• [Task details] Write out the records again exactly and exclude the pictures.

--- The data Enclosed Below ---

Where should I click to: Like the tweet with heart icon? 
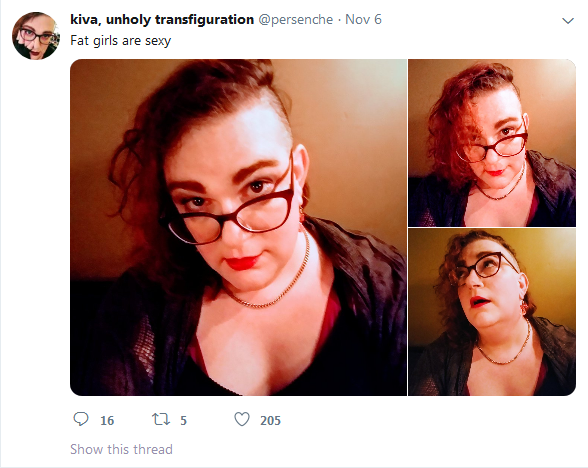click(x=242, y=419)
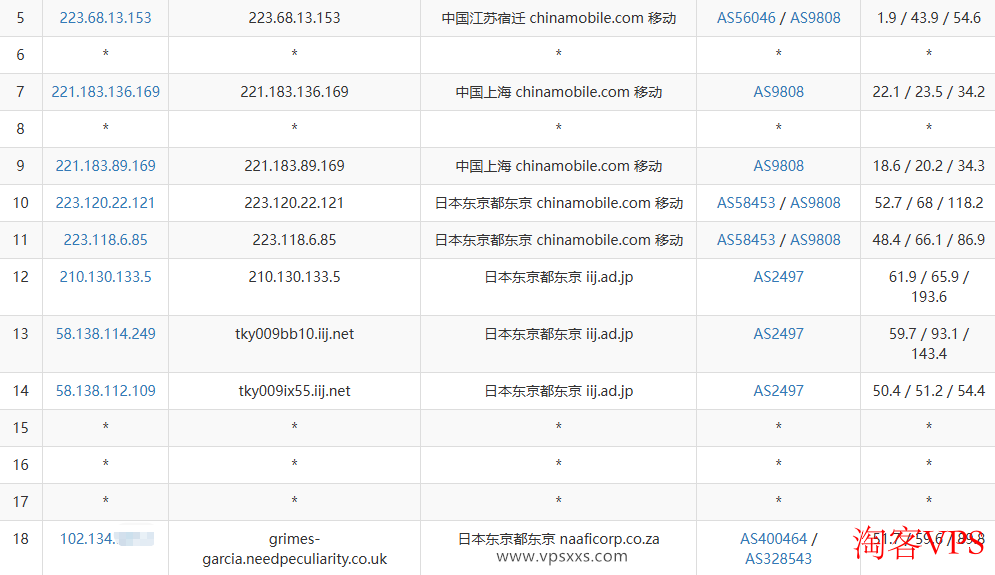The width and height of the screenshot is (995, 575).
Task: Open the 223.68.13.153 IP link at hop 5
Action: [105, 18]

--- End of Enclosed The data ---

• [Answer for the task]
Where should I click to: Like the tweet with heart icon? 
click(x=242, y=419)
The width and height of the screenshot is (995, 575).
Task: Open the 223.68.13.153 IP link at hop 5
Action: [105, 18]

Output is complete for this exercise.